WORK REQUIRED — Please render every one of the entries below as a Markdown table with two columns, Row and Line, giving each line its row number and leaving out blank lines.

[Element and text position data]
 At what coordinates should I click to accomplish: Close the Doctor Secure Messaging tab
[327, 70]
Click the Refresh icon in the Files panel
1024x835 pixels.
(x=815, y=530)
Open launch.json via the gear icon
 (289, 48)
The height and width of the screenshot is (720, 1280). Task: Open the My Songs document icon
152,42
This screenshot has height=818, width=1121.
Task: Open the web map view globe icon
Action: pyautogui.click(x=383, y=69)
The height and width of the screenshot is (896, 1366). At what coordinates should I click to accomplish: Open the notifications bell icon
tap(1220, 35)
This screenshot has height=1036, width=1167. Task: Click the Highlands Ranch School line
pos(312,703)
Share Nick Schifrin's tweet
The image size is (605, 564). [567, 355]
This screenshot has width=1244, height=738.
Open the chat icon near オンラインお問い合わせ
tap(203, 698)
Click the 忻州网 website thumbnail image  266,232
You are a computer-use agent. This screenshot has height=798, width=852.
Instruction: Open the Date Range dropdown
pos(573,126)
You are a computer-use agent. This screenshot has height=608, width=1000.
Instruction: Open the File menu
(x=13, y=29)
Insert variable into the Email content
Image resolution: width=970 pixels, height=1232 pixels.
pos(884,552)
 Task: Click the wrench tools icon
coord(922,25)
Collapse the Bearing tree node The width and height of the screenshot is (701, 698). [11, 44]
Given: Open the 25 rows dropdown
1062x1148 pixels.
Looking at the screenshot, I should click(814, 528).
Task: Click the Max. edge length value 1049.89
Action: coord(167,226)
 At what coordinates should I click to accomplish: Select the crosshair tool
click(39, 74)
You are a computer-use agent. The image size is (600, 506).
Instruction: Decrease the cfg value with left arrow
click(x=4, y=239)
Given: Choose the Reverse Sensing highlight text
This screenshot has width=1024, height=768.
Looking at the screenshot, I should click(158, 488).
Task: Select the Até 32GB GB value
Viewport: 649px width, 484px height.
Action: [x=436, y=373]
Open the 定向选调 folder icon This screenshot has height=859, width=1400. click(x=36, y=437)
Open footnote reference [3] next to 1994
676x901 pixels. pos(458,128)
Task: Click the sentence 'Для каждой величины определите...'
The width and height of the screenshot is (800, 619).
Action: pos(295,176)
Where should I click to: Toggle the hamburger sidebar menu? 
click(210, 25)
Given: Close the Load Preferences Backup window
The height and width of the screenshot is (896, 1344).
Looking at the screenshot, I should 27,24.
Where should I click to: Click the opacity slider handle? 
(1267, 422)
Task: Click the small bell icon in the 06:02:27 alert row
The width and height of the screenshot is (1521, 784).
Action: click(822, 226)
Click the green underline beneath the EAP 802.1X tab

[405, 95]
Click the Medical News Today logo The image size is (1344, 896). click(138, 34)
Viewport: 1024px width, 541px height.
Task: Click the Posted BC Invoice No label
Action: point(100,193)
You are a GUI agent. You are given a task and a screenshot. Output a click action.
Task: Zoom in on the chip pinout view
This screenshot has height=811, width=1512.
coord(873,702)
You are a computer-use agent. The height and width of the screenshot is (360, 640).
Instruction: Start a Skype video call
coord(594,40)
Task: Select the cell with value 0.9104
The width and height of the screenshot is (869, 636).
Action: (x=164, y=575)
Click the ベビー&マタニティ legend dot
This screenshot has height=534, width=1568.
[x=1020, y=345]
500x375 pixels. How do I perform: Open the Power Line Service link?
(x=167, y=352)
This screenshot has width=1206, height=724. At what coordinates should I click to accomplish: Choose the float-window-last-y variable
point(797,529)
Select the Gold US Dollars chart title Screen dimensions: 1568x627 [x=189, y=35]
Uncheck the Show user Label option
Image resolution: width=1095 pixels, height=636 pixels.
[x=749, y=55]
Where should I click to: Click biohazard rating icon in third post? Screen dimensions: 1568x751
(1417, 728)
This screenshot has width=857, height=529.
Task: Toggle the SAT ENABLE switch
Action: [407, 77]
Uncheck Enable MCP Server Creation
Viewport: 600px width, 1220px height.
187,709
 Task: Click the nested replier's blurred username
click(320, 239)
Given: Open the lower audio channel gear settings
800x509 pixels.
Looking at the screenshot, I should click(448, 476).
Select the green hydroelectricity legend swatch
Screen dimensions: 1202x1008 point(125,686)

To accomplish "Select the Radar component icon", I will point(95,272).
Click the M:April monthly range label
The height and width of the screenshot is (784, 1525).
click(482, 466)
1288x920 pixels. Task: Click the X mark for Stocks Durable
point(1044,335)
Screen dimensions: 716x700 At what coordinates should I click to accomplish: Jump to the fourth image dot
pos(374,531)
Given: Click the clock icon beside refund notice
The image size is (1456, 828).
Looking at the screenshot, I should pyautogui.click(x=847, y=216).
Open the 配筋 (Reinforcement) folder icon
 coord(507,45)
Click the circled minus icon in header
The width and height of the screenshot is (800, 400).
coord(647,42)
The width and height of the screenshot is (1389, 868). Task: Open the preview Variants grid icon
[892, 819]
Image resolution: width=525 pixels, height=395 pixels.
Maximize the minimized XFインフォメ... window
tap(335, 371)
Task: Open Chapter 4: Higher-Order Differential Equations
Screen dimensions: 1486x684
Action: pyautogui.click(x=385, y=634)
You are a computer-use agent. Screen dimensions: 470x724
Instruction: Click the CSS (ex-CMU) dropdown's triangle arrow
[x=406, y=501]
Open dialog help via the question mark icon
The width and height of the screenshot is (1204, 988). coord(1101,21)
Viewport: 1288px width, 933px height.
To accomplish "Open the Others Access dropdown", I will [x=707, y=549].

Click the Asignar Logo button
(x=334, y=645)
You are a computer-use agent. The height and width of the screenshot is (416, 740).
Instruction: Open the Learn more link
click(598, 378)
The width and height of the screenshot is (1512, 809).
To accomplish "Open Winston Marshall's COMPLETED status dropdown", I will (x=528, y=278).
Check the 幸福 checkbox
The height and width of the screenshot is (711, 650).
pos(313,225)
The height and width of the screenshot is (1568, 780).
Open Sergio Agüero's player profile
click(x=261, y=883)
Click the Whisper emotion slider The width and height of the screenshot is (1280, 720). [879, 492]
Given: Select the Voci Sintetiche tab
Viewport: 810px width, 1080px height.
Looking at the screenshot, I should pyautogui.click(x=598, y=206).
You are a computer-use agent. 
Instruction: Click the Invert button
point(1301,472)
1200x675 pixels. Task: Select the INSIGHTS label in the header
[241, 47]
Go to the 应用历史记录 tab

REPLY —
| Row | Line |
|---|---|
| 1 |  At what coordinates should I click to accomplish: Close the Doctor Secure Messaging tab |
| 2 | [327, 70] |
| 3 | Click the Refresh icon in the Files panel |
| 4 | 1024x835 pixels. |
| 5 | (x=815, y=530) |
| 6 | Open launch.json via the gear icon |
| 7 |  (289, 48) |
| 8 | The height and width of the screenshot is (720, 1280). Task: Open the My Songs document icon |
| 9 | 152,42 |
| 10 | This screenshot has height=818, width=1121. |
| 11 | Task: Open the web map view globe icon |
| 12 | Action: pyautogui.click(x=383, y=69) |
| 13 | The height and width of the screenshot is (896, 1366). At what coordinates should I click to accomplish: Open the notifications bell icon |
| 14 | tap(1220, 35) |
| 15 | This screenshot has height=1036, width=1167. Task: Click the Highlands Ranch School line |
| 16 | pos(312,703) |
| 17 | Share Nick Schifrin's tweet |
| 18 | The image size is (605, 564). [567, 355] |
| 19 | This screenshot has width=1244, height=738. |
| 20 | Open the chat icon near オンラインお問い合わせ |
| 21 | tap(203, 698) |
| 22 | Click the 忻州网 website thumbnail image  266,232 |
| 23 | You are a computer-use agent. This screenshot has height=798, width=852. |
| 24 | Instruction: Open the Date Range dropdown |
| 25 | pos(573,126) |
| 26 | You are a computer-use agent. This screenshot has height=608, width=1000. |
| 27 | Instruction: Open the File menu |
| 28 | (x=13, y=29) |
| 29 | Insert variable into the Email content |
| 30 | Image resolution: width=970 pixels, height=1232 pixels. |
| 31 | pos(884,552) |
| 32 |  Task: Click the wrench tools icon |
| 33 | coord(922,25) |
| 34 | Collapse the Bearing tree node The width and height of the screenshot is (701, 698). [11, 44] |
| 35 | Given: Open the 25 rows dropdown |
| 36 | 1062x1148 pixels. |
| 37 | Looking at the screenshot, I should click(814, 528). |
| 38 | Task: Click the Max. edge length value 1049.89 |
| 39 | Action: coord(167,226) |
| 40 |  At what coordinates should I click to accomplish: Select the crosshair tool |
| 41 | click(39, 74) |
| 42 | You are a computer-use agent. The image size is (600, 506). |
| 43 | Instruction: Decrease the cfg value with left arrow |
| 44 | click(x=4, y=239) |
| 45 | Given: Choose the Reverse Sensing highlight text |
| 46 | This screenshot has width=1024, height=768. |
| 47 | Looking at the screenshot, I should click(158, 488). |
| 48 | Task: Select the Até 32GB GB value |
| 49 | Viewport: 649px width, 484px height. |
| 50 | Action: [x=436, y=373] |
| 51 | Open the 定向选调 folder icon This screenshot has height=859, width=1400. click(x=36, y=437) |
| 52 | Open footnote reference [3] next to 1994 |
| 53 | 676x901 pixels. pos(458,128) |
| 54 | Task: Click the sentence 'Для каждой величины определите...' |
| 55 | The width and height of the screenshot is (800, 619). |
| 56 | Action: pos(295,176) |
| 57 | Where should I click to: Toggle the hamburger sidebar menu?  |
| 58 | click(210, 25) |
| 59 | Given: Close the Load Preferences Backup window |
| 60 | The height and width of the screenshot is (896, 1344). |
| 61 | Looking at the screenshot, I should 27,24. |
| 62 | Where should I click to: Click the opacity slider handle?  |
| 63 | (1267, 422) |
| 64 | Task: Click the small bell icon in the 06:02:27 alert row |
| 65 | The width and height of the screenshot is (1521, 784). |
| 66 | Action: click(822, 226) |
| 67 | Click the green underline beneath the EAP 802.1X tab |
| 68 | [405, 95] |
| 69 | Click the Medical News Today logo The image size is (1344, 896). click(138, 34) |
| 70 | Viewport: 1024px width, 541px height. |
| 71 | Task: Click the Posted BC Invoice No label |
| 72 | Action: point(100,193) |
| 73 | You are a GUI agent. You are given a task and a screenshot. Output a click action. |
| 74 | Task: Zoom in on the chip pinout view |
| 75 | This screenshot has height=811, width=1512. |
| 76 | coord(873,702) |
| 77 | You are a computer-use agent. The height and width of the screenshot is (360, 640). |
| 78 | Instruction: Start a Skype video call |
| 79 | coord(594,40) |
| 80 | Task: Select the cell with value 0.9104 |
| 81 | The width and height of the screenshot is (869, 636). |
| 82 | Action: (x=164, y=575) |
| 83 | Click the ベビー&マタニティ legend dot |
| 84 | This screenshot has height=534, width=1568. |
| 85 | [x=1020, y=345] |
| 86 | 500x375 pixels. How do I perform: Open the Power Line Service link? |
| 87 | (x=167, y=352) |
| 88 | This screenshot has width=1206, height=724. At what coordinates should I click to accomplish: Choose the float-window-last-y variable |
| 89 | point(797,529) |
| 90 | Select the Gold US Dollars chart title Screen dimensions: 1568x627 [x=189, y=35] |
| 91 | Uncheck the Show user Label option |
| 92 | Image resolution: width=1095 pixels, height=636 pixels. |
| 93 | [x=749, y=55] |
| 94 | Where should I click to: Click biohazard rating icon in third post? Screen dimensions: 1568x751 |
| 95 | (1417, 728) |
| 96 | This screenshot has width=857, height=529. |
| 97 | Task: Toggle the SAT ENABLE switch |
| 98 | Action: [407, 77] |
| 99 | Uncheck Enable MCP Server Creation |
| 100 | Viewport: 600px width, 1220px height. |
| 101 | 187,709 |
| 102 |  Task: Click the nested replier's blurred username |
| 103 | click(320, 239) |
| 104 | Given: Open the lower audio channel gear settings |
| 105 | 800x509 pixels. |
| 106 | Looking at the screenshot, I should click(448, 476). |
| 107 | Select the green hydroelectricity legend swatch |
| 108 | Screen dimensions: 1202x1008 point(125,686) |
| 109 | To accomplish "Select the Radar component icon", I will point(95,272). |
| 110 | Click the M:April monthly range label |
| 111 | The height and width of the screenshot is (784, 1525). |
| 112 | click(482, 466) |
| 113 | 1288x920 pixels. Task: Click the X mark for Stocks Durable |
| 114 | point(1044,335) |
| 115 | Screen dimensions: 716x700 At what coordinates should I click to accomplish: Jump to the fourth image dot |
| 116 | pos(374,531) |
| 117 | Given: Click the clock icon beside refund notice |
| 118 | The image size is (1456, 828). |
| 119 | Looking at the screenshot, I should pyautogui.click(x=847, y=216). |
| 120 | Open the 配筋 (Reinforcement) folder icon |
| 121 |  coord(507,45) |
| 122 | Click the circled minus icon in header |
| 123 | The width and height of the screenshot is (800, 400). |
| 124 | coord(647,42) |
| 125 | The width and height of the screenshot is (1389, 868). Task: Open the preview Variants grid icon |
| 126 | [892, 819] |
| 127 | Image resolution: width=525 pixels, height=395 pixels. |
| 128 | Maximize the minimized XFインフォメ... window |
| 129 | tap(335, 371) |
| 130 | Task: Open Chapter 4: Higher-Order Differential Equations |
| 131 | Screen dimensions: 1486x684 |
| 132 | Action: pyautogui.click(x=385, y=634) |
| 133 | You are a computer-use agent. Screen dimensions: 470x724 |
| 134 | Instruction: Click the CSS (ex-CMU) dropdown's triangle arrow |
| 135 | [x=406, y=501] |
| 136 | Open dialog help via the question mark icon |
| 137 | The width and height of the screenshot is (1204, 988). coord(1101,21) |
| 138 | Viewport: 1288px width, 933px height. |
| 139 | To accomplish "Open the Others Access dropdown", I will [x=707, y=549]. |
| 140 | Click the Asignar Logo button |
| 141 | (x=334, y=645) |
| 142 | You are a computer-use agent. The height and width of the screenshot is (416, 740). |
| 143 | Instruction: Open the Learn more link |
| 144 | click(598, 378) |
| 145 | The width and height of the screenshot is (1512, 809). |
| 146 | To accomplish "Open Winston Marshall's COMPLETED status dropdown", I will (x=528, y=278). |
| 147 | Check the 幸福 checkbox |
| 148 | The height and width of the screenshot is (711, 650). |
| 149 | pos(313,225) |
| 150 | The height and width of the screenshot is (1568, 780). |
| 151 | Open Sergio Agüero's player profile |
| 152 | click(x=261, y=883) |
| 153 | Click the Whisper emotion slider The width and height of the screenshot is (1280, 720). [879, 492] |
| 154 | Given: Select the Voci Sintetiche tab |
| 155 | Viewport: 810px width, 1080px height. |
| 156 | Looking at the screenshot, I should pyautogui.click(x=598, y=206). |
| 157 | You are a computer-use agent.  |
| 158 | Instruction: Click the Invert button |
| 159 | point(1301,472) |
| 160 | 1200x675 pixels. Task: Select the INSIGHTS label in the header |
| 161 | [241, 47] |
| 162 | Go to the 应用历史记录 tab |